В столовой от силы Соуп видел Гоуста два-три раза за четыре недели. Месяц почти. И это было действительно странно, потому что Гоуст дисциплинирован так, как не дисциплинирован ни один солдат на территории всей базы, даже капитан нередко позволял себе уклониться от списка дел, задач, входящих в его собственный режим. Соуп прекрасно понимал, что для поддержания такой физической подготовки, выносливости, да даже просто для активности мозга необходимо ежедневно потреблять калории в больших порциях. В те дни, когда Соупу все же удается застать Гоуста в столовой, сержант первым делом направляется к нему и усаживается рядом за стол. Раз лейтенант не принимает никаких попыток прогнать его, не делает замечания, не фыркает, не цокает языком и в целом позволяет ему находиться рядом, Соуп будет продолжать подсаживаться.

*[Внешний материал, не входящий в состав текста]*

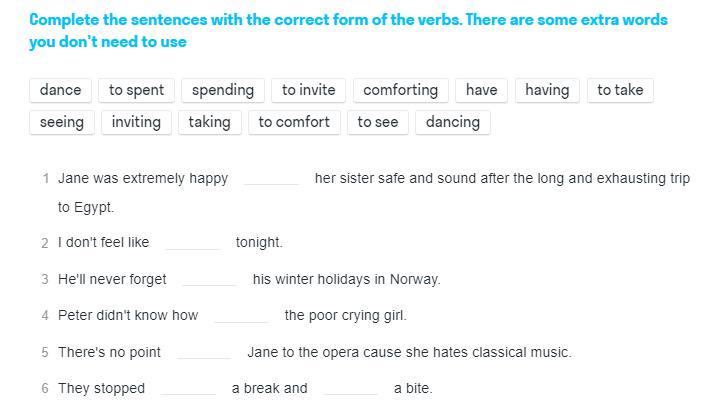This screenshot has width=722, height=406.
Task: Pick the 'dancing' word chip
Action: pyautogui.click(x=453, y=122)
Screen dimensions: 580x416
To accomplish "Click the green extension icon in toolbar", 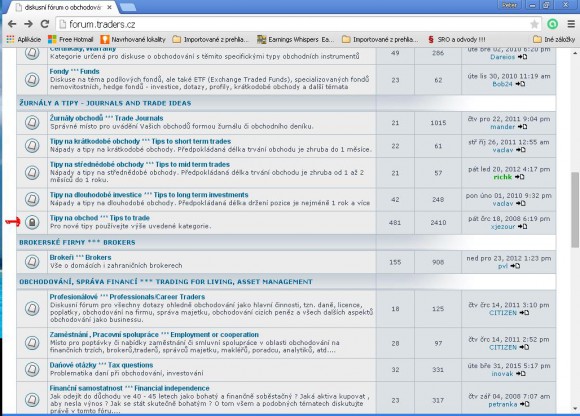I will (x=553, y=24).
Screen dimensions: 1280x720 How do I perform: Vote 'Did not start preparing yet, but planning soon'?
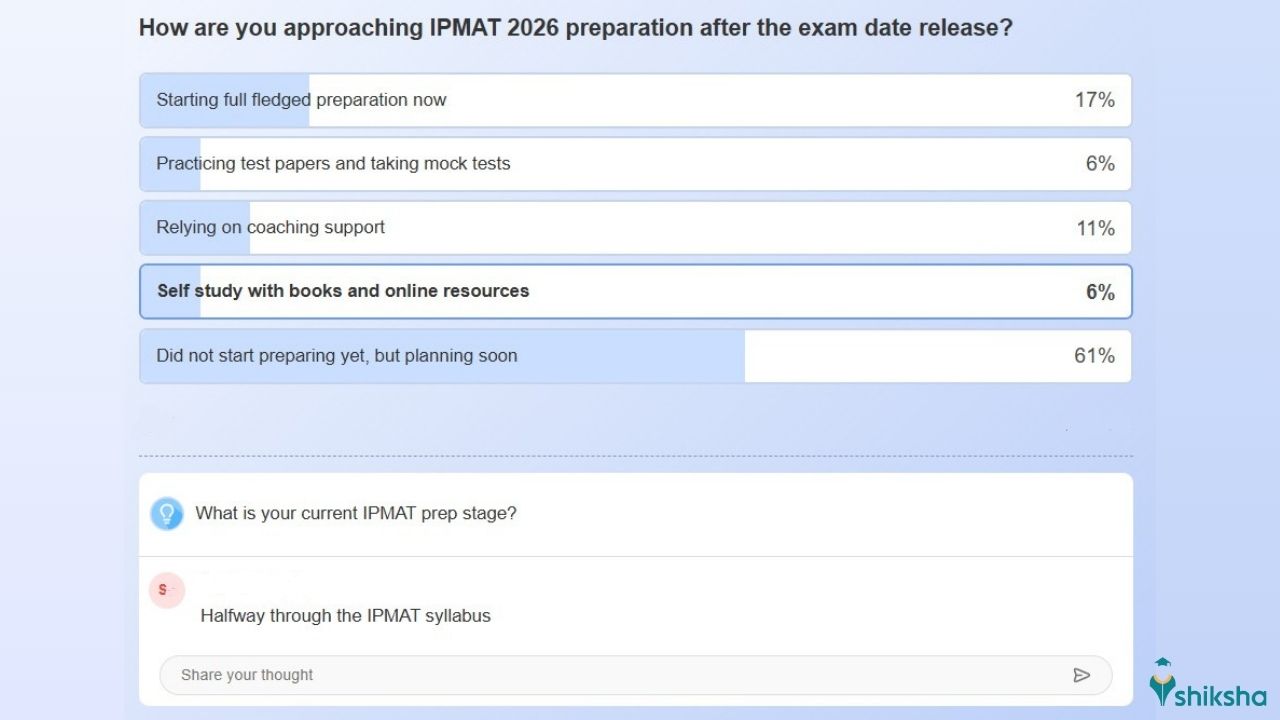(337, 356)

Именно в столовой Джон понял, что с Гоустом явно что-то происходит. Из случая в случай МакТавиш подмечал, каким неуверенным стал шаг лейтенанта, какой расшатанной была его походка, как сильно стали заметны впадины, синяки под уставшими глазами и как (Джонни старательно каждый раз делал вид, что не замечал этого) сильно пробивал тремор руки Гоуста, когда он просто держал над тарелкой вилку с насаженной на нее пищей. Это стало для Джонни третьим тревожным звоночком.
Перед отбоем Джонни в очередной раз решил зайти на склад с оружием и другими боеприпасами, можно сказать, что это стало выработанной привычкой. После прогулки по помещению Соупа ужасно клонило в сон, и он возвращался к себе в казарму, отрубаясь без сновидений и ночных кошмаров. Заворачивая за угол, МакТавиш краем глаза замечает сгорбившуюся фигуру, которую едва освещал белый луч луны.
— Я думал, ты уже спишь. Время видел? — Соуп подходит ближе, наблюдая, как Гоуст слабо крутит в руке нож-бабочку, опираясь бедрами о подоконник. Если бы не время, сильно сблизившее их за столько совместных миссий, Джон опуститься рядом и осторожно положить ладонь на плечо лейтенанта не посмел бы.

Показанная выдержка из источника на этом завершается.